Bir dönem taşıdıkları üniformayı ve sıfatları istismar eden bu kişilerin açıklaması yok hükmündendir. Bu yaptıkları hem milli iradeye hem de bir dönem taşıdıkları üniformaya saygısızlıktır. Bu, vesayet özlemiyle tutuşan bir zihniyetin canlı olduğunun da kanıtıdır.
Doğu Akdeniz’de hak ve menfaatlerimiz için güçlü bir mücadele verirken, birtakım emekli askerin suni gündemler üretmek suretiyle Mavi Vatan mücadelesini yürüten Cumhurbaşkanlığı makamını ve Hükümetimizi hedef almasına en güçlü cevapları vermeye devam edeceğiz.

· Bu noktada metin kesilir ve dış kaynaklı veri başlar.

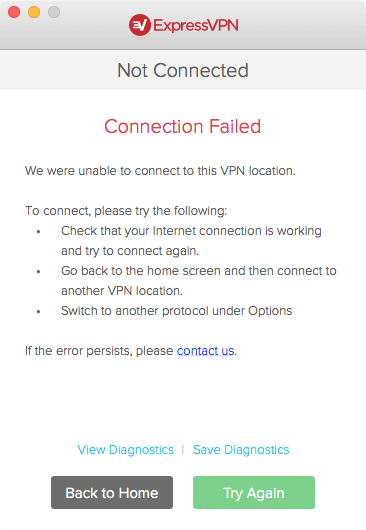366x530 pixels.
Task: Open the contact us link
Action: point(205,351)
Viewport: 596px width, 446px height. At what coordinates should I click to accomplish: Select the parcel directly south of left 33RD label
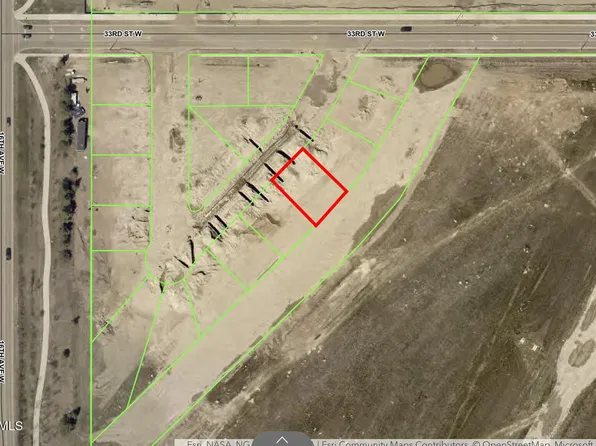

Seçilmiş siyasi iradeye yönelik kullanılan bu ilkel dili kınıyoruz. Kaldı ki Mavi Vatanda mücadele veren ordunun başkomutanını cephe gerisinde hedefe koymanın askeri terminolojideki karşılığı da bellidir. Bu zihniyetle siyasi ve hukuki mücadelemiz sürecektir.
Bugüne kadar aziz milletimizin karşısında kendisinde bir güç vehmeden her türlü vesayet odağına gereken ders verilmiştir, verilmeye de devam edilecektir.
DENİZ ŞEHİTLERİMİZİ RAHMETLE VE MİNNETLE ANARAK, CUMHURİYETE, DEMOKRASİYE, VATANA VE MAVİ VATANA SONUNA KADAR SAHİP ÇIKACAĞIMIZA SÖZ VERİYORUZ.